Proving Invertibility of Matrix Sum: A+B

[sweetiepi]

Homework Statement

Let A and B be invertible matrices such that A^-1 + B^-1 is also invertible. Prove that A+B is invertible.

Homework Equations

A(A^-1) = I
B(B^-1) = I
(A^-1+B^-1)(A^-1+B^-1)^-1 = I

The Attempt at a Solution

I've been trying to manipulate these equations to make something work, but I just can't seem to find the right combination.

 

[calorimetry]

Haha, me neither. I think we take the same class at the same school XD

 

[Scigatt]

Homework Statement

Let A and B be invertible matrices such that A^-1 + B^-1 is also invertible.

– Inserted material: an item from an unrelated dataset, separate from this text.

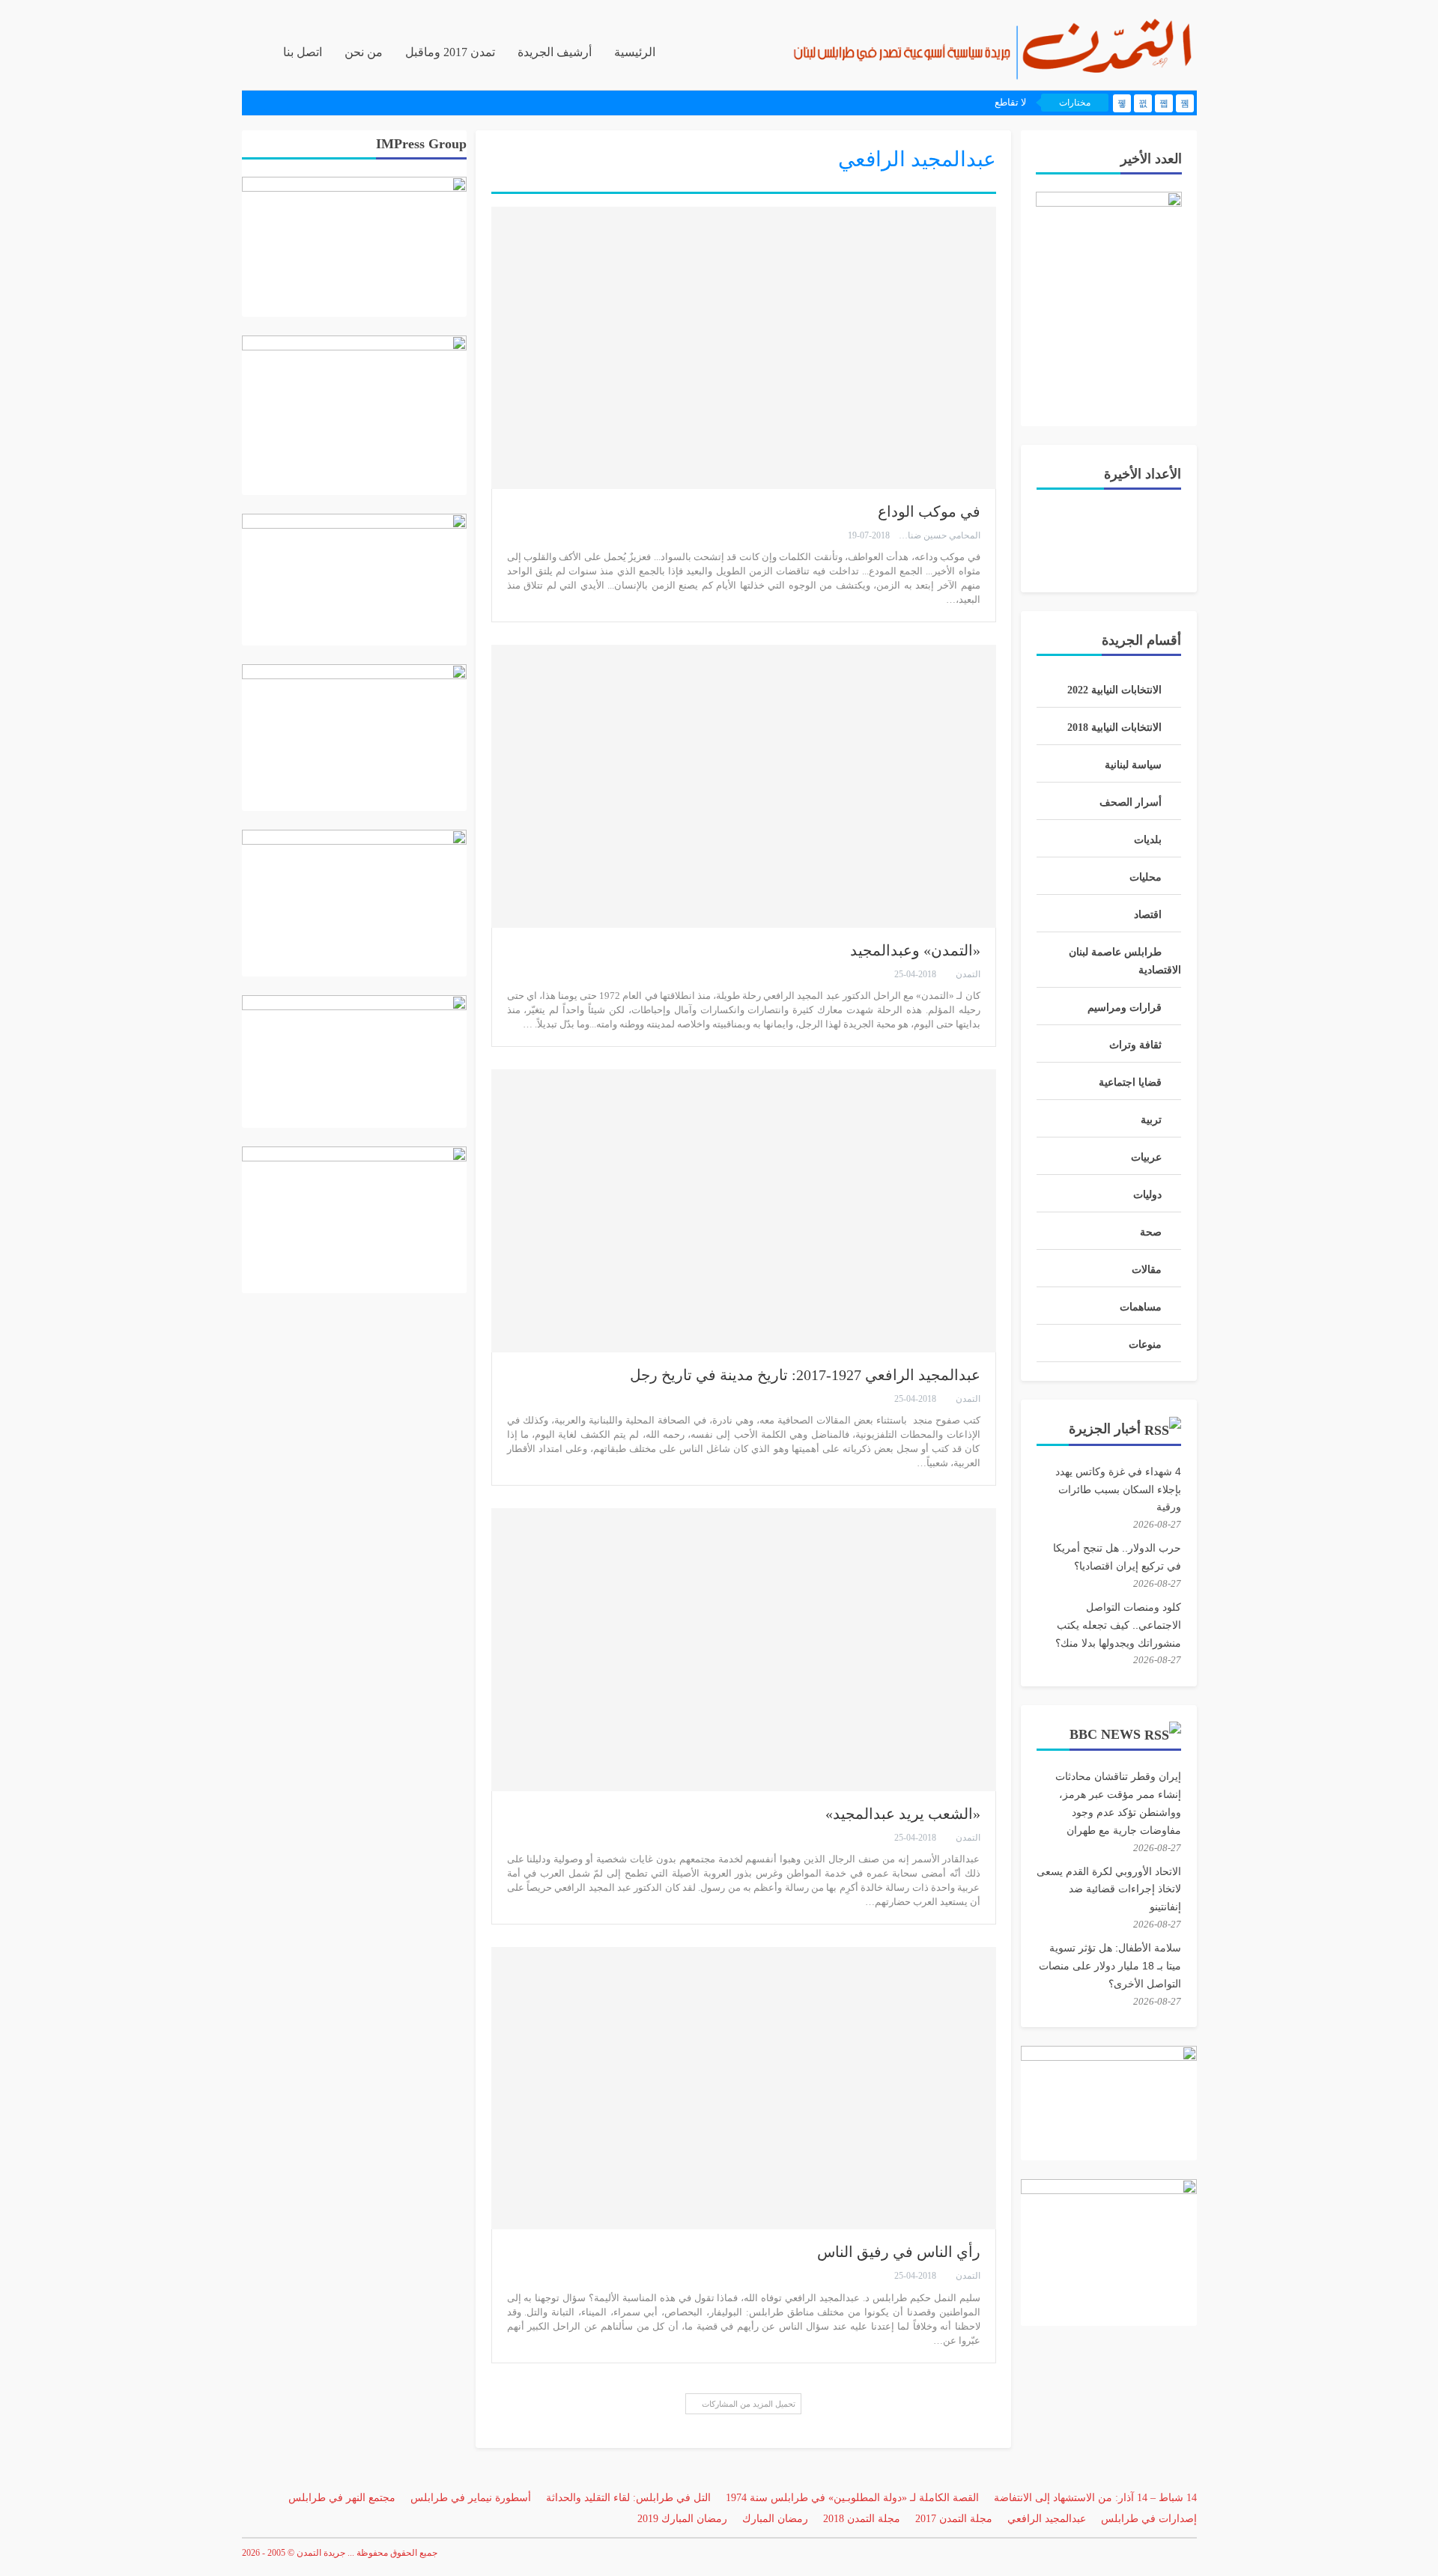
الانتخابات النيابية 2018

Prove that A+B is invertible.

Homework Equations

A(A^-1) = I
B(B^-1) = I
(A^-1+B^-1)(A^-1+B^-1)^-1 = I

The Attempt at a Solution

I've been trying to manipulate these equations to make something work, but I just can't seem to find the right combination.

Hint:Try to get A+B by multiplying the terms implied in the problem statement.

 

[calorimetry]

Thanks Scigatt. Your hint reminds me of a theorem that said "The product of invertible matrices is invertible." It's so simple when you put it like that.